### Exercise brief
Please set down every line of the records below exactly, without the pictures.

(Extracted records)

%%

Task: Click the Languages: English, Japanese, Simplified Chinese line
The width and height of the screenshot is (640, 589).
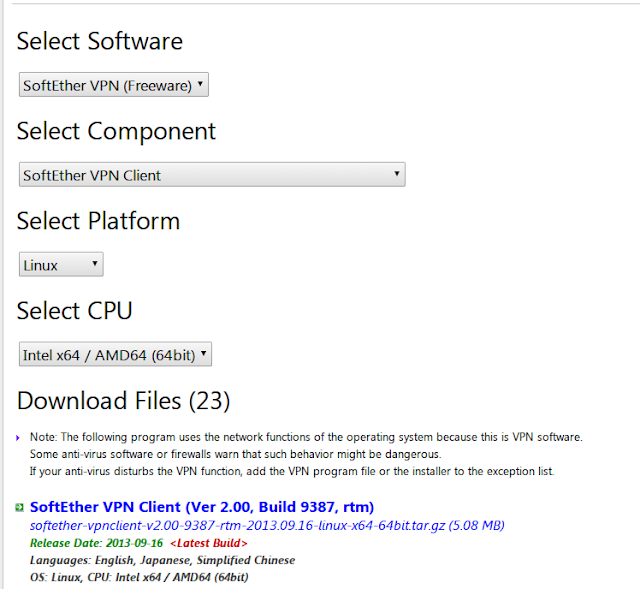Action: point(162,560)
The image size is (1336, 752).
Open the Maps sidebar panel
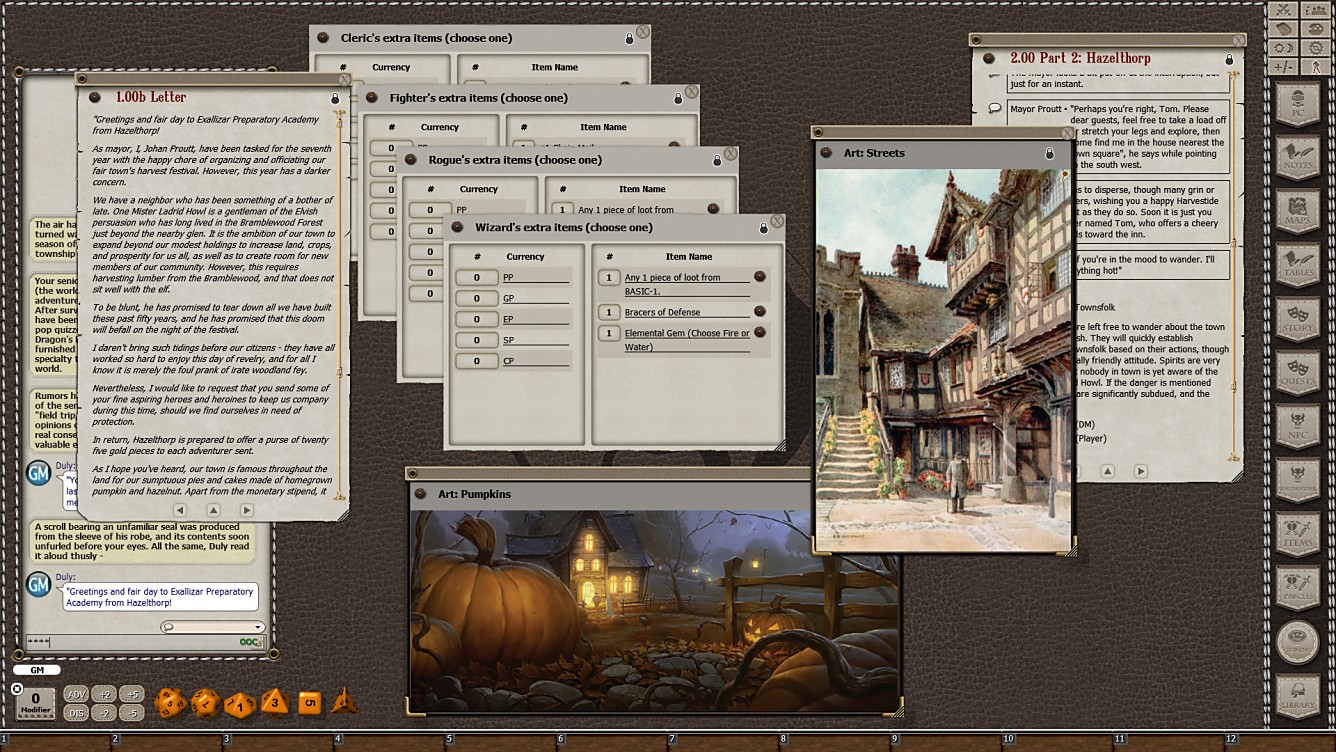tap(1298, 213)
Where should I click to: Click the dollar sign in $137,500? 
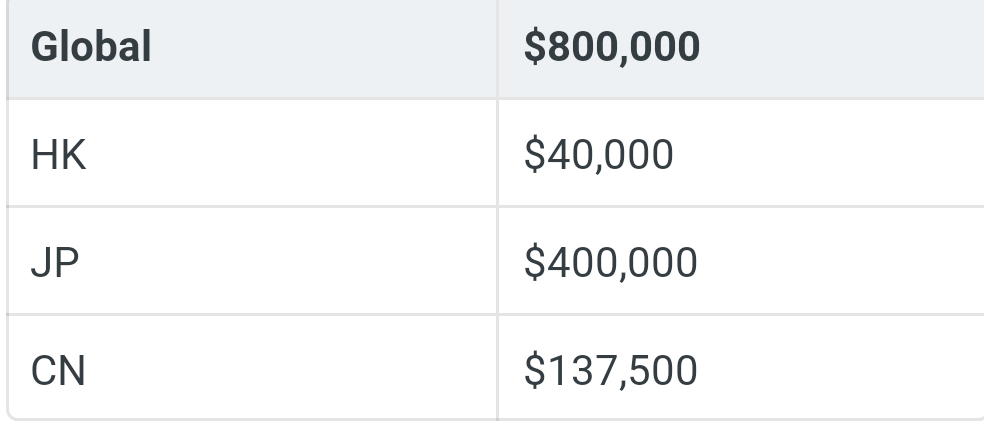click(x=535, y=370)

%%

### Written solution
Task: Click the Languages: English, Japanese, Simplified Chinese line
The width and height of the screenshot is (640, 589).
Action: point(162,560)
The image size is (1336, 752).
Open the Maps sidebar panel
tap(1298, 213)
Where should I click to: Click the dollar sign in $137,500? 
click(x=535, y=370)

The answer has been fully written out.